Then i disabled the keyboard IRQ line.
Now the keyboard LEDs flashed for a moment and after that computer restarted.

Actually my OS has a GUI.The buggy code doesn't run immediately rather it runs after a mouse event on a dialog box.

So if i could have overwritten my bootloader ,then PC should have restarted immediately instead of after a mouse event.

Please tell me why keyboard LEDs are flashing?

Re:strange problem

Posted: Tue Dec 23, 2003 4:05 am
by Pype.Clicker
as soon as you have things like code overwriting, nothing else can be debugged as you cannot know what is actually being executed...

So the first steps i would do if i were you are:
- change your loader so that it loads the kernel to a 'safe' place (for instance 0x1000:0000 rather than 0000:0x1000)
- write a small "checksum" function that will sum up the values of all the dwords of the loaded kernel and compare them with the "expected" value before jumping to the kernel (trick: if you leave the last word of your kernel blank and write the (0-sum) there at build-time, the "expected" checksum will allways be zero ;)
- check how the things are assembled with a tool like objdump.
- make sure your loader or your kstart.asm stub wipes out the BSS section as it should (if you have a BSS section ;)

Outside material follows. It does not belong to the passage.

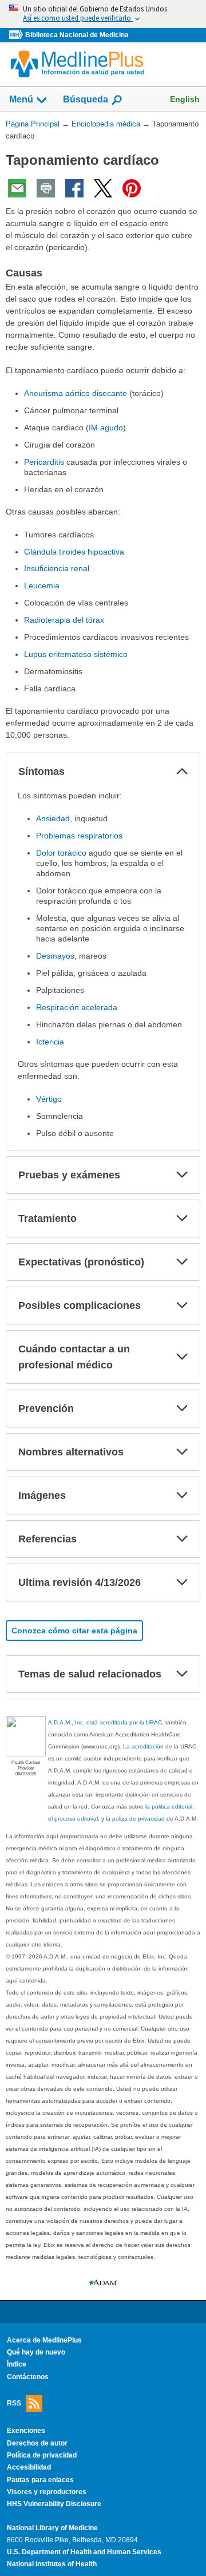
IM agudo (106, 427)
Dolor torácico (61, 852)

It's very usual for compiler to align sections on page boundaries, so it's not surprising that changing an array size result in no change in the code size.

moreover, if you have something like

Code: Select all

   function() {
      char array[2000];
   }
array is actually allocated at run-time on the stack and thus changing its size only changes a constant value in

Code: Select all

   sub esp,2000